Savez-vous lire… les fiches de valeur nutritive?

L’emballage de pratiquement tous les aliments transformés comporte une fiche de valeur nutritive. Mais savez-vous comment la lire, ce qu’il faut absolument y chercher, et comment vous en servir de manière pratique afin de mieux vous alimenter? On décrypte la chose pour vous afin que vous en tiriez le meilleur.

À quoi ça sert?

Les fiches de valeur nutritive sont obligatoires sur la plupart des aliments transformés, parce qu’elles permettent aux consommateurs de bien comprendre ce qui se cache derrière les ingrédients qui les composent.

«C’est surtout très utile pour comparer les aliments entre eux», souligne la docteure en nutrition Karine Gravel, qui précise qu’il faut faire attention et ne pas croire qu’en les lisant de bout en bout, on mangera parfaitement. «S’alimenter à la perfection, c’est une illusion», soutient-elle.

Reste que si on cherche à diminuer le gras et le sucre, à augmenter son apport en fibres, ces fiches sont très utiles. À condition de bien comprendre l’information que recèlent tous les chiffres qu’on y trouve.

Commençons par ce qui cloche avec ceux-ci : ils ne sont pas toujours fiables. En fait, ils peuvent avoir une marge d’erreur qui avoisine les 20 %. «C’est normal, et ce n’est pas mal intentionné, dit Karine Gravel. Il y a plusieurs facteurs, par exemple le degré de mûrissement des fruits, qui peuvent affecter ce calcul. Le total des calories n’est pas non plus toujours exact, mais il donne une idée.»

Attention aux portions

Parlons des calories, justement. Ce sont elles qu’on aperçoit souvent en premier. Mais avant toute chose, il faudrait voir à quoi ce total renvoie. Est-ce le total pour le contenant au complet? La moitié? Un quart de tasse? Pour cela, il faut regarder en quoi consiste la portion analysée. Cela permet parfois aussi aux compagnies de donner l’impression qu’un produit est plus faible en gras, en sucre ou en calories qu’il ne l’est en réalité. On compte évidemment sur votre laxisme ou votre ignorance pour mieux vous tromper.

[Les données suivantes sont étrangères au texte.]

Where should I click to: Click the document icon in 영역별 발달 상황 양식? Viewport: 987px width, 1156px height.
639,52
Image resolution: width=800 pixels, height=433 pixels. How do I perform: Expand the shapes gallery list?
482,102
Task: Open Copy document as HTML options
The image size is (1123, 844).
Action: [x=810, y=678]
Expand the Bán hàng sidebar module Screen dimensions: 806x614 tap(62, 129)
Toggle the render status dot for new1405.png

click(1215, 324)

«Une chose qui est intéressante, c’est qu’il existe un biais des deux côtés du spectre de l’alimentation en matière de calories. C’est-à-dire qu’on a tendance à sous-estimer le nombre de calories d’aliments plus santé, et à surestimer les calories d’aliments qui sont moins favorables sur le plan nutritif.»

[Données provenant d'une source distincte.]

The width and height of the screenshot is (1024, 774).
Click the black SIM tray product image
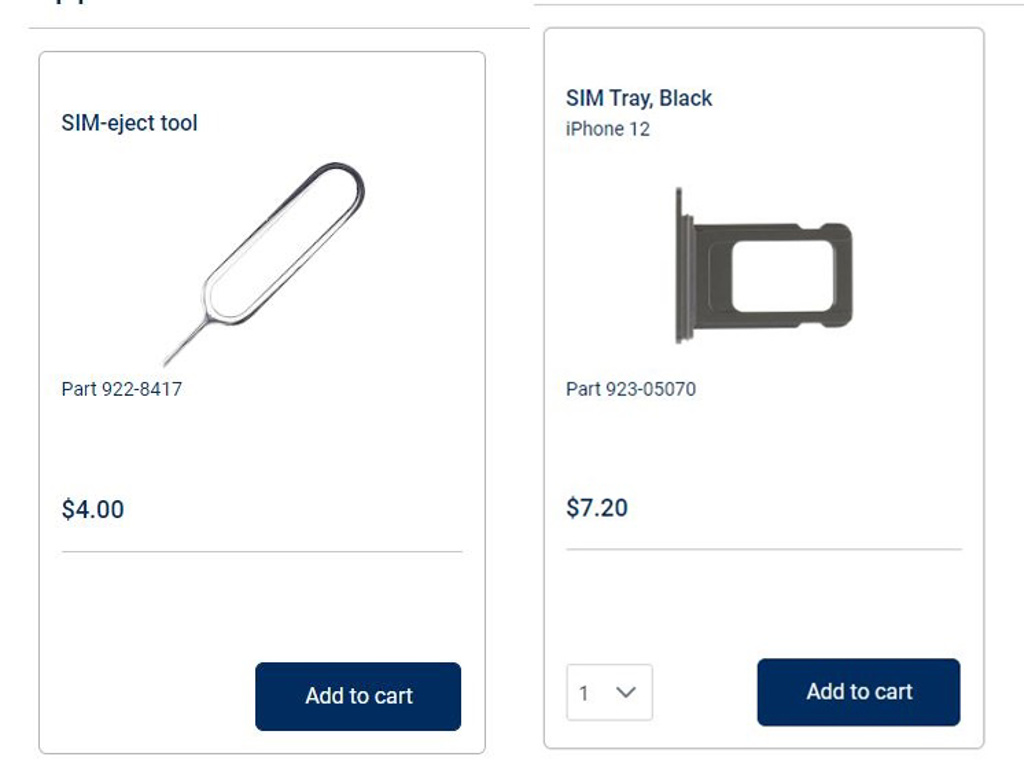pos(764,265)
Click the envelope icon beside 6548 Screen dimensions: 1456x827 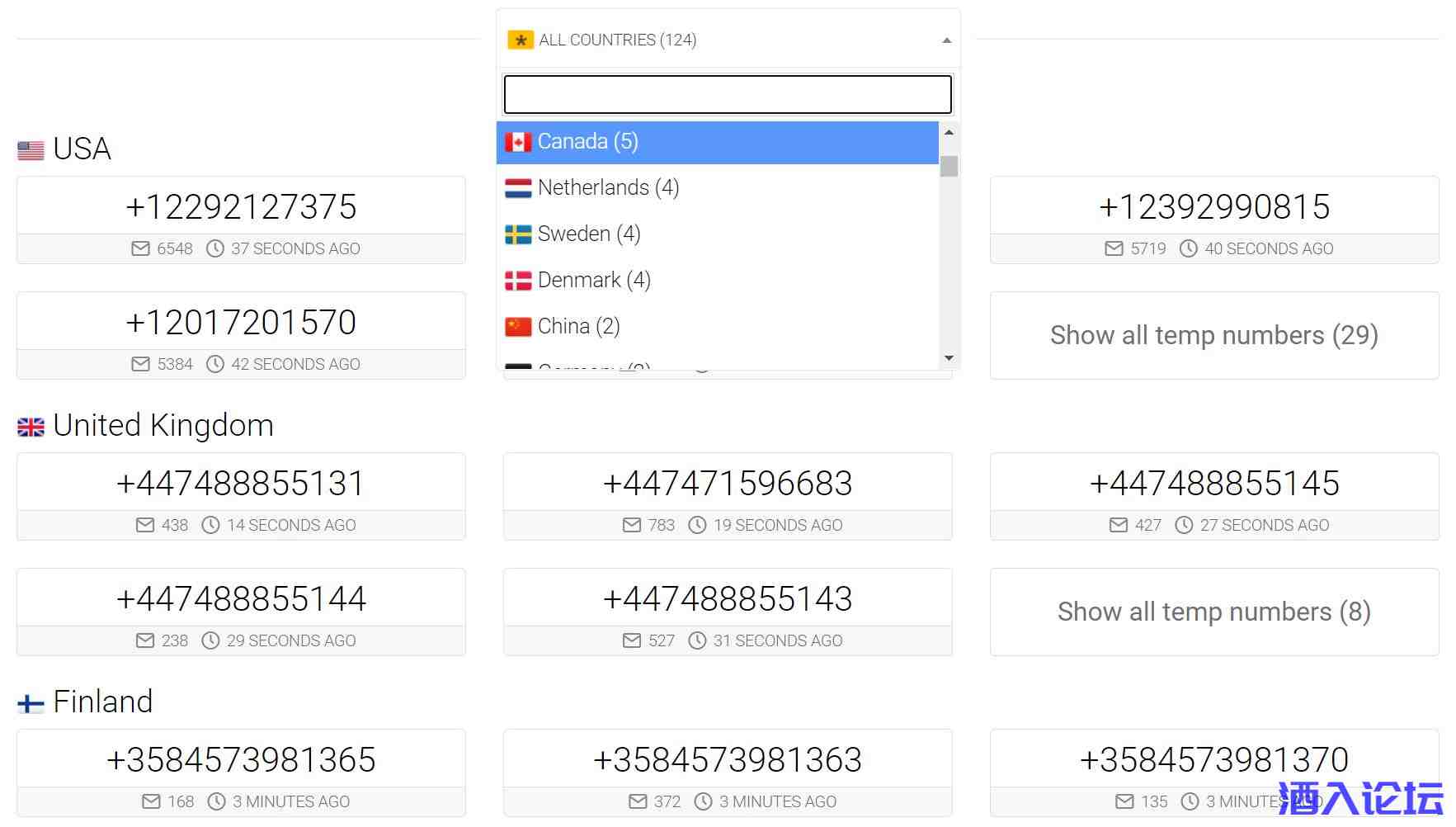coord(140,248)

Les fiches permettent de remettre les pendules à l’heure. Au moins en comparant.

Les %VQ

«Le plus important, c’est probablement de mieux comprendre les pourcentages quotidiens qui se trouvent sur la partie de droite de la fiche, explique Karine Gravel. Ce sont ces données-là qui permettent de juger de la quantité d’un élément. Ou plus clairement : s’il y en a beaucoup ou pas.»

Par exemple, si on lit qu’une portion d’un aliment contient 25 % de la quantité de sodium qui est recommandée pour une journée, on comprend rapidement que c’est beaucoup, sans avoir à connaître le nombre de grammes qu’on est censé ingérer ni à faire le calcul soi-même dans les allées de l’épicerie. «En général, il faut retenir que 5 % ou moins, c’est peu, et 15 % et plus, c’est beaucoup. Mais en même temps, nuance la nutritionniste, ça dépend des aliments. Dans les noix, c’est normal qu’il y ait beaucoup de lipides.»

Ce qu’il faut éviter

Trop de sucre, de sodium et de lipides – surtout les gras saturés et trans. Le cholestérol ne figure pas dans la section des valeurs quotidiennes, mais il devrait être inférieur à 300 mg/jour au total.

Ce dont il faut se méfier

Ce qui ne fait pas partie de la fiche, mais qu’on trouve sur l’emballage et qui cherche à nous vendre des aliments santé, à travers des logos en forme de cœur, par exemple, qui nous font croire qu’on fait un choix nutritif alors que ce n’est peut-être pas le cas.

Et les ingrédients?

Ils ne font pas partie de la fiche, mais ils sont néanmoins importants. Si les premiers ingrédients d’un aliment supposément «santé» sont des formes de sucre et de gras, c’est mauvais signe. Il faut aussi bien connaître sa chimie des aliments, ou prendre quelques secondes pour «googler» les noms qu’on ne connaît pas et qui nous semblent nocifs pour nous assurer qu’on ne panique pas inutilement. «De l’acide ascorbique, c’est seulement de la vitamine C ajoutée», illustre Karine Gravel.